Rexford Tom Orotaloa | |
Birth Place: | Malaita, Solomon Islands |
Occupation: | Writer |
Notable Works: | Two Times Resurrection, Suremada: Faces from a Solomon Island Village |
Rexford Tom Orotaloa (born 1956) is a Solomon Islands writer best known for the novel Two Times Resurrection and the story collection Suremada: Faces from a Solomon Island Village. His work often focuses on the conflict between modern and traditional culture.[1] [2]
Orotaloa was born in 1956 and raised in a village on the island of Malaita in the Solomon Islands. He was raised by his grandfather, who taught him traditional tribal chants and songs. He was educated at the King George VI School in the Solomons capital city of Honiara, Guadalcanal.[1]
Orotaloa has published two books, the novel Two Times Resurrection (1989) and the story collection Suremada: Faces from a Solomon Island Village (1985). His writing blends the European-style literary short story with the traditional oral folk tales of his islands, and often uses creolized English.[2] He has also published poetry.[3]
Orotaloa also worked as a teacher and secretary to the local court in Malaita.[1]
Two Times Resurrection is one of the few novels to emerge from the Solomon Islands literary community (along with John Saunana's The Alternative), which has generally produced short stories. Robert Viking O'Brien noted its "elegiac tone" and said that Orotaloa "depicts the capitalist transformation of the Solomon Islands and an individual's struggle to survive that transformation without losing what he values in traditional Melanesian society."[4] In the journal World Literature Today, Stephen Oxenham wrote that the novel's "fusion of oral and literary convention gives it a peculiar power and charm". He called Orotaloa "a writer of unusual and highly individual perception," whose work "is unlikely to have any counterpart in modern Pacific writing."[5]

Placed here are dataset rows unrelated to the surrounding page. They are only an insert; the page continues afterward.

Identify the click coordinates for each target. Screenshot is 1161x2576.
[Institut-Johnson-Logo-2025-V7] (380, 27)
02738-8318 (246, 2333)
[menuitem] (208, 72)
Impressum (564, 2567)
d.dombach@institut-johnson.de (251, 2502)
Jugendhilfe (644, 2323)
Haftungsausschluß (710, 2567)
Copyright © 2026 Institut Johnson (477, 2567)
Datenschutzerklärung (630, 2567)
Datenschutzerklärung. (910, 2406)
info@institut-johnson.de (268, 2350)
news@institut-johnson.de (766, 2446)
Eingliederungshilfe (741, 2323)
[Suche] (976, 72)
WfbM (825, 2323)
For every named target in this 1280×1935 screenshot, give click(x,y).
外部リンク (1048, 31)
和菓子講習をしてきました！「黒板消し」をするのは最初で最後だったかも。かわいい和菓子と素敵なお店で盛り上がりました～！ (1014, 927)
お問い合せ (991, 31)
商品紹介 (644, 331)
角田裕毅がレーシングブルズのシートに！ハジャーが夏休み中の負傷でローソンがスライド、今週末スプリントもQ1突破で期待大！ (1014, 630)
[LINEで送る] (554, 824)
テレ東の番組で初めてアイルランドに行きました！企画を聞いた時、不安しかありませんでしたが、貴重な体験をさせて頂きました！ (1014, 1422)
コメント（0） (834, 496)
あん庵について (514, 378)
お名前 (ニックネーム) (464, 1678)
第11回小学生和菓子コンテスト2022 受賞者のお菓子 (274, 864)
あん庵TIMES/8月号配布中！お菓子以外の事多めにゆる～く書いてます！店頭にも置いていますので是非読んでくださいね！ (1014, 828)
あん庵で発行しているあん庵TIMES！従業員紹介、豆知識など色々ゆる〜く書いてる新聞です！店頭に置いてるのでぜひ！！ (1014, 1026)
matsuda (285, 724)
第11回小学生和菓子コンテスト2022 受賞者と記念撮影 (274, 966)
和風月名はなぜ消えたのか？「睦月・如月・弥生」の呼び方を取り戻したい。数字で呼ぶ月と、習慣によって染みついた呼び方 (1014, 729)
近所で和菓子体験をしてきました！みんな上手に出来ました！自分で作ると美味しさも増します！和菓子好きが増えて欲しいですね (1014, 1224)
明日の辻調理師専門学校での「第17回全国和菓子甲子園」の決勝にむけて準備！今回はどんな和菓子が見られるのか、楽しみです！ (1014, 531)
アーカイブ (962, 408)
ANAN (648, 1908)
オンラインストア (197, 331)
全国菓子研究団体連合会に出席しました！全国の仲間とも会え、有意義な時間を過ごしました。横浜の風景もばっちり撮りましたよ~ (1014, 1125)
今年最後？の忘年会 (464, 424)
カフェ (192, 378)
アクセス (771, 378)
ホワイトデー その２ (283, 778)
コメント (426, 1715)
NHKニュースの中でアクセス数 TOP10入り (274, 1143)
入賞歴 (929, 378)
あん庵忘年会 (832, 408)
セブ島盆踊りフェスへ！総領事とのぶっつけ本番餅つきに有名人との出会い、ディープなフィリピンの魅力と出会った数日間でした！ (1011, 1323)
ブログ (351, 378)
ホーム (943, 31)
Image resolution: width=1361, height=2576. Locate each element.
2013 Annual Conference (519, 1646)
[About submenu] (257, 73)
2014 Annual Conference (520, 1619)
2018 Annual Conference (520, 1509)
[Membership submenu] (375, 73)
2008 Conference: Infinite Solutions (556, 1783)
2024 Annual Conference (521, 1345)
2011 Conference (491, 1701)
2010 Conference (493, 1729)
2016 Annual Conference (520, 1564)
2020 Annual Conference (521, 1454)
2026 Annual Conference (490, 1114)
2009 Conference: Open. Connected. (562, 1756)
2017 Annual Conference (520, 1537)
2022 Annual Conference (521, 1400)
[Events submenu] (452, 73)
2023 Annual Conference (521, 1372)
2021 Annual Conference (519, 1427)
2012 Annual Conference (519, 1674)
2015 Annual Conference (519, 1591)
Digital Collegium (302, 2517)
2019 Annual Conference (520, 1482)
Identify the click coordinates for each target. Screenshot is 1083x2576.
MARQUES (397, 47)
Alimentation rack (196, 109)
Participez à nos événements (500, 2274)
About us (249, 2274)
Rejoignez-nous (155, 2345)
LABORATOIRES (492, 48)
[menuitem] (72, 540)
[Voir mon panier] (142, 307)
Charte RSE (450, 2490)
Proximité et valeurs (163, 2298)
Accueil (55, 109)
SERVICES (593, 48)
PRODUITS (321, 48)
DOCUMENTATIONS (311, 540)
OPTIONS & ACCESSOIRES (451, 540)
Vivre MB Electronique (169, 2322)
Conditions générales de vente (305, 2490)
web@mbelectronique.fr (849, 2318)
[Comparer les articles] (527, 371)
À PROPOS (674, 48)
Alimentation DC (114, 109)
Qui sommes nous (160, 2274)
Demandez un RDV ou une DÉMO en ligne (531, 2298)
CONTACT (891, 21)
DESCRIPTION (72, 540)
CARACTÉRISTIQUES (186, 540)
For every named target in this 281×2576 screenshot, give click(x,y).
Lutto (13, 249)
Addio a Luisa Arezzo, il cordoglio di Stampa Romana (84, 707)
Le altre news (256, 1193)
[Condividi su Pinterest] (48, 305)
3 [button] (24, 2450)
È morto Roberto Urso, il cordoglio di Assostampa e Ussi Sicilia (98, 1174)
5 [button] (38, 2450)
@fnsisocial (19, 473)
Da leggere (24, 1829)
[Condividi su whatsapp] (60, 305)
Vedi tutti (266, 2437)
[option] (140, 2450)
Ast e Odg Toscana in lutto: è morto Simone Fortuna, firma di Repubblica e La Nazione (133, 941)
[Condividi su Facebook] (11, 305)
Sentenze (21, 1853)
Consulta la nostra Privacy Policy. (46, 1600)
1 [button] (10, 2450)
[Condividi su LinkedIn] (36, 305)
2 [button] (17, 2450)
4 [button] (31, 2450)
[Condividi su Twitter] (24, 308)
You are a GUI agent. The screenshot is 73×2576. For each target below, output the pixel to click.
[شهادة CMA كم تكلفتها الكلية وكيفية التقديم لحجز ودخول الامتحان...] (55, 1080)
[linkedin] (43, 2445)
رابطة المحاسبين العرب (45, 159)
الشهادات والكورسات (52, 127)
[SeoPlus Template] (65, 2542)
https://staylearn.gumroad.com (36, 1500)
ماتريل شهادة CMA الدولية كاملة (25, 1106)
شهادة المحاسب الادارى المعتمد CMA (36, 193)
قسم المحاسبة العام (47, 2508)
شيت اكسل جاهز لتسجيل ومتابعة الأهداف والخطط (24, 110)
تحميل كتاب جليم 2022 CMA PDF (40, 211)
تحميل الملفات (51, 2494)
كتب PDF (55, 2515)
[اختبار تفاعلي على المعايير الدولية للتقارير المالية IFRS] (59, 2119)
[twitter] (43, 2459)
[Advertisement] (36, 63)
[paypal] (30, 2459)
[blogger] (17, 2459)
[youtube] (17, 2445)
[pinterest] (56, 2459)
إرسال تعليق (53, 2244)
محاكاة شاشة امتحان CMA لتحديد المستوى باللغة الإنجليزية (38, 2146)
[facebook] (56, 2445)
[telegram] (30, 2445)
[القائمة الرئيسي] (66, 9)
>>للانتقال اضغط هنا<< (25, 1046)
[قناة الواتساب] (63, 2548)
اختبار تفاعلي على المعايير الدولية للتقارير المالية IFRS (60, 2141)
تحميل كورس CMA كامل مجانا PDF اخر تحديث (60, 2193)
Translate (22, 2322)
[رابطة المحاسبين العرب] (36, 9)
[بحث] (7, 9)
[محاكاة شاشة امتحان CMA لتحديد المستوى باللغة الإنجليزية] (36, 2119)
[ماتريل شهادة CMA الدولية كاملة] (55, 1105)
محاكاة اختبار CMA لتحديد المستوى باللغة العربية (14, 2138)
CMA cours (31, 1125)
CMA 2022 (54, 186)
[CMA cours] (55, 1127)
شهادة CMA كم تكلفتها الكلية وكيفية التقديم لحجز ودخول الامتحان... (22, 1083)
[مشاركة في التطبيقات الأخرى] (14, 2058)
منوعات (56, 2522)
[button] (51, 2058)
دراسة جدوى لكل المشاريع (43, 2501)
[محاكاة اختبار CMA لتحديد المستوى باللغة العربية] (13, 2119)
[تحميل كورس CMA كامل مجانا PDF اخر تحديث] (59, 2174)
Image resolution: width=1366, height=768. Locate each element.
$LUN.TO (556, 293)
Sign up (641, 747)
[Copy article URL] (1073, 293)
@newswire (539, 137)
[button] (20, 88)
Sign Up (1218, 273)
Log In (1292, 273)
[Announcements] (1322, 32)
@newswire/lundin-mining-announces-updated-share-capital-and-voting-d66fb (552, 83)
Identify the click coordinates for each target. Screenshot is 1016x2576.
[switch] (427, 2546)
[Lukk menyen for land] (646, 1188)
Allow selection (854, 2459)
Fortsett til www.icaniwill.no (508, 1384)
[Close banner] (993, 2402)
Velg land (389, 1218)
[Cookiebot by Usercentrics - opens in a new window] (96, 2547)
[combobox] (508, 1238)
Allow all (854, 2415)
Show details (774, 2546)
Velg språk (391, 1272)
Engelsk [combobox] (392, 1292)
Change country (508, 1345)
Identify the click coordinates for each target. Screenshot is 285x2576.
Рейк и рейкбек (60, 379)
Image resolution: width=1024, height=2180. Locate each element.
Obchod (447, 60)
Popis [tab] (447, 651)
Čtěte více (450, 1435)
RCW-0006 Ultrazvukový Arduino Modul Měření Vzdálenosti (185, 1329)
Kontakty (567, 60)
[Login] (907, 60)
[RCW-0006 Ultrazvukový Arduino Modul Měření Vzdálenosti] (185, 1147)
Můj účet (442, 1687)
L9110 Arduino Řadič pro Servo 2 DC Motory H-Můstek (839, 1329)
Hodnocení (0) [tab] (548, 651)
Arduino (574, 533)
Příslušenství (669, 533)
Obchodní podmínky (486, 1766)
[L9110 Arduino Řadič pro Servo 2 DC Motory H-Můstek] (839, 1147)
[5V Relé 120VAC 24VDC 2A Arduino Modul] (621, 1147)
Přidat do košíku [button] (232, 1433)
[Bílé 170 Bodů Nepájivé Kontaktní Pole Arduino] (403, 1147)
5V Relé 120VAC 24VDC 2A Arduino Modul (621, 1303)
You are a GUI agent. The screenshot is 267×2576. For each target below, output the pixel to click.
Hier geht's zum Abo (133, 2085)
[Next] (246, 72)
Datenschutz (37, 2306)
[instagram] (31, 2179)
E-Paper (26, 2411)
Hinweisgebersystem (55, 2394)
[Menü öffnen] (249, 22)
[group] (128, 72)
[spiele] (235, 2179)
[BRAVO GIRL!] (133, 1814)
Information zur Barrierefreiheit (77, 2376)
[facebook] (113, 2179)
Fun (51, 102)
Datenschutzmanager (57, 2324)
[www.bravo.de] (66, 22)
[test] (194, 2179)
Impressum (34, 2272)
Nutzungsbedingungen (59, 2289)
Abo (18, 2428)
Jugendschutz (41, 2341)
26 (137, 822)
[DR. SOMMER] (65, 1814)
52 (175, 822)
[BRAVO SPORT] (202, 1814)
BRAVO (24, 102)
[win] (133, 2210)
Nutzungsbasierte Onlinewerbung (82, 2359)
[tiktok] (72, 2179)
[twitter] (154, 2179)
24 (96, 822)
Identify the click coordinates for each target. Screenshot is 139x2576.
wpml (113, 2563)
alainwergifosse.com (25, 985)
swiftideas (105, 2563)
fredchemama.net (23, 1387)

The Pacific Islands: An Encyclopedia said that Orotaloa's "episodic semi-autobiography and loosely connected stories can be ungainly at times, but are always lively."[2] Samoan poet and writer Albert Wendt, in Nuanua: Pacific Writing in English Since 1980, praised Orotaloa's "complex storytelling style" and use of traditional mythology and oral literary techniques.[6]